Logba

Regions with significant populations
- Volta Region, Ghana

Languages
- Logba, French

Related ethnic groups
- Akans

= Logba people =

Ethnic group in Ghana

Picture of the main street leading into the mountain village of Logba Tota in the Volta Region of Ghana. The old (now derelict) Chiefs palace is visible on the skyline.

A girl sells produce in Logba

The Logba people live in the Volta Region of Ghana, east of the Volta Lake in the mountains of the Ghana-Togo borderland. Most Logba towns and villages are situated along the trunk road from Accra to Hohoe. They include the following settlements: Wuinta, Akusame, Adiveme, Andokɔfe, Adzakoe, Alakpeti, Klikpo, and Tota. Tota is located high in the Ghana Togo Mountains to the east of the Accra-Hohoe road. Alakpeti is the commercial centre of Logba, while Klikpo is traditionally the seat of the head of the Logba people. They are located in the Afadzato South Constituency in the Volta Region of Ghana. The Logba people are primarily subsistence farmers, producing cassava, maize, yams and forest fruits, supplemented by cash crops like cocoa, coffee and sawn mahogany logs. The Logba area is known for its scenery, which includes waterfalls, cliffs, and limestone formations, including one or two known small caves with minor speleothems.

==Language==

Logba is a Kwa language. There are approximately 7 500 speakers. The Logba people call themselves Akpana and their language Ikpana, which means ‘defenders of truth’. Logba is different from Lukpa of Togo and Benin, which is also sometimes referred to as Logba.

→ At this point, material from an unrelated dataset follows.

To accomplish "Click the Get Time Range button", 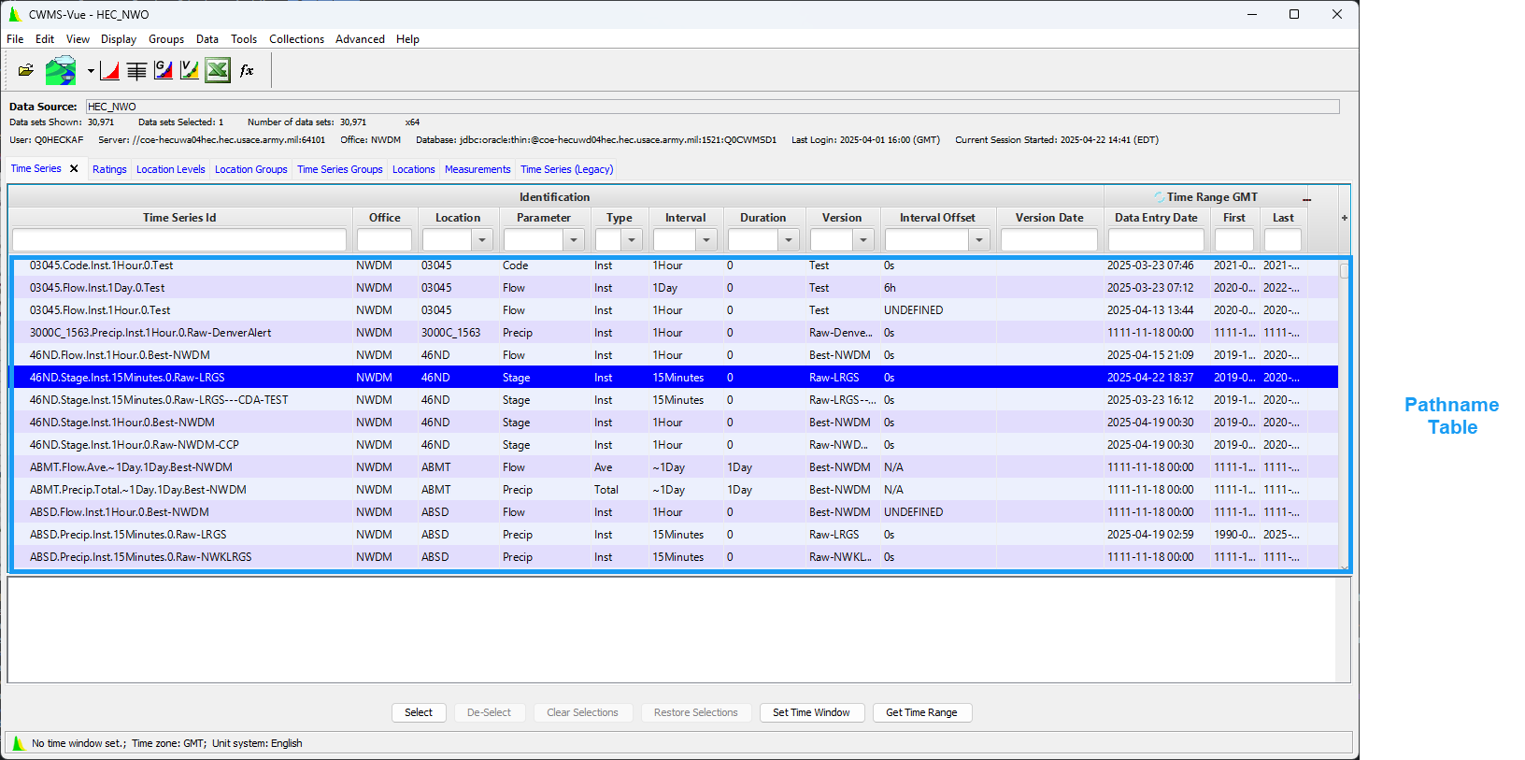I will point(921,712).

The dominant language in the region is Ewe, closely followed by Twi. Most Logba people are bilingual in Ewe and French. South of the Logba area live the Avatime people. Logba is only distantly related to its direct neighbours Avatime and Nyagbo-Tafi; according to Bernd Heine (1968) it is more closely related to the Akpafu and Santrokofi languages spoken northwards.

==Origins==
There have been two hypotheses as to the origin of the Logba people. Heine (1968, following Debrunner), proposed that the Logba are descendants from the makɔ́ people, having fled south after a defeat in the second half of the 18th century. However, the Logba people themselves relate that they have come together with the Gbe peoples from Ketu. The latter view is advanced also by Dorvlo (2004).